Cihuatán was a very large Mesoamerican city. The city possessed two principal ceremonial centres, known respectively as the Eastern and Western Ceremonial Centres. In 1978 the Western Ceremonial Centre was cleared of vegetation and mapped. Excavations included a cluster of residential buildings that had been hastily abandoned due to fire, resulting in many of the household goods being preserved when the walls collapsed. The ceremonial architecture of the site core is of a pan-Mesoamerican style; outside of the ceremonial groups, the style is distinctively Maya.

The Western Ceremonial Centre includes a large pyramid, a number of west-facing platforms that originally supported superstructures, and two -shaped Mesoamerican ballcourts.

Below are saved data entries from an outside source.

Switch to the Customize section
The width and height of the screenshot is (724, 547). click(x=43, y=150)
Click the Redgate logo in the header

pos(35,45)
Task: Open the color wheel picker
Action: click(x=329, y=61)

The excavator judged that the architectural styles of the Western Ceremonial Centre demonstrated the influence of Veracruz architectural styles. Radiocarbon dating suggests that the Western Ceremonial Centre was first built during the 8th or early-9th century AD.

The Eastern Ceremonial Centre is contemporary with the Western Ceremonial Centre, but is architecturally distinct in both plan and style.

NW 1/NW 3 was a residential cluster situated upon a 34 m long terrace. It consisted of two houses and two smaller structures, and their courtyards. The smaller structures may have been used to store maize. This group of buildings was abandoned due to fire, and many household objects were recovered in situ, including large food storage jars, cooking pots, and decorated ceramics. Evidence for the manufacture of obsidian tools was excavated, and for the spinning of cotton.

P16 was a large structure situated on the West Terrace, in the centre of what was likely to have been the main marketplace in the city. Its construction style was similar to that of residential buildings, but it is likely to have served a specialist purpose. It had been burned, and contained ordinary domestic refuse. The south end of the building consisted of a very large workshop dedicated to the manufacture of obsidian woodworking tools.

P22 was a small ceremonial platform located to the northwest of the Western Ceremonial Centre. It is badly preserved but was rectangular in form, with its entrance stairway on the west side.